On your first question, no, I do not combine write_la with read, but this is more out of my own experience and not any specific documentation/guidance I received from NetApp, and it is based on the workload type I see here, so this may not work for the type of workload your filers are seeing. But how I came to create a threshold without read_latency(or avg_latency) is that the primary metric that our Oracle DBAs used to determine that they were having a storage performance problem(almost always accurately, too) is by watching their log sync wait numbers, which I understood to be how Oracle measures write performance with redo logs. We could pretty much match up Oracle Enterprise Manager's graph of "log sync wait" with the write_latency graph for that volume in PA.

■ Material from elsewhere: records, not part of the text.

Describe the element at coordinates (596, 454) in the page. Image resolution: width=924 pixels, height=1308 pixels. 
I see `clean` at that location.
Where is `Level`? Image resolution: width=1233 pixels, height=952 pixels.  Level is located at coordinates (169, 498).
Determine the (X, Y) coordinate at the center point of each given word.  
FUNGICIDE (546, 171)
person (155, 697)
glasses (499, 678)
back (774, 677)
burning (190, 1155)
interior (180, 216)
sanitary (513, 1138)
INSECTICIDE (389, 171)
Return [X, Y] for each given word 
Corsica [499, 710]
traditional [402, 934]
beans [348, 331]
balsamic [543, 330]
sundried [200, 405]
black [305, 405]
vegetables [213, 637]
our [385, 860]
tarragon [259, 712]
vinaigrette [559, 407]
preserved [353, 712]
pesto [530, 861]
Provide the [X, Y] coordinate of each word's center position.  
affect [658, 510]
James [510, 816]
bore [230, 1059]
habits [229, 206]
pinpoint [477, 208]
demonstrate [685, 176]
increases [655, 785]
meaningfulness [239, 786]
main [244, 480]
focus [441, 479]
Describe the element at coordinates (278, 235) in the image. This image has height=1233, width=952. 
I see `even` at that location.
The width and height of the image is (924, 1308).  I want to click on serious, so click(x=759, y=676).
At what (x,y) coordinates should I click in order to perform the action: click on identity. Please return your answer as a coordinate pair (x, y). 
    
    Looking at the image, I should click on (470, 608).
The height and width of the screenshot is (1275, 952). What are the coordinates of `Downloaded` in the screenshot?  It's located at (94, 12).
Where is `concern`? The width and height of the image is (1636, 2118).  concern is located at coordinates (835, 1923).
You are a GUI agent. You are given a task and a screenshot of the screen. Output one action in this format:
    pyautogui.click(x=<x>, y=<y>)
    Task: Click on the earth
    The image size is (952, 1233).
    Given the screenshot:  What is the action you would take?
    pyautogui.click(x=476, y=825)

We also noticed that ESX complaints can be matched up with it. We can match up other database performance problem with it. I'm sure you can do this with avg_latency, too but while looking at these problems we noticed that there's a pretty big gap between read_latency and write_latency, and with avg_latency & write_latency to a lesser extent. Taking the most recent example, the I/O bully from the last alarm I picked out is reporting 250ms write_latency and 33ms read_latency. This volume is doing mostly reads and is moving a lot of data so 33ms latency doesn't get a lot of sympathy from me, but guess what? The redo log vols were also seeing write_latency of around 250ms, and they care more about the 250ms number than the bully. And this level of disparity between the two counters for us is very common. To be fair, avg_latency during that time is around 100ms. I think anyone would agree that 100ms can be classified a problem and I wouldn't disagree either, but I think the choice of write_latency over avg or read_latency has helped us identify problems better(more frequently) historically.
So, for the type of data layout we've got, this level of filtering works for us. Sure, we can put in threshold of 50ms write_latency + 10ms read_latency + 15MBs of throughput and properly identify this particular problem I mentioned and you can see now that you can go crazy picking different counters and tweaking values, but we made a judgment call that we don't need the third condition for a threshold and it's worked ok for us.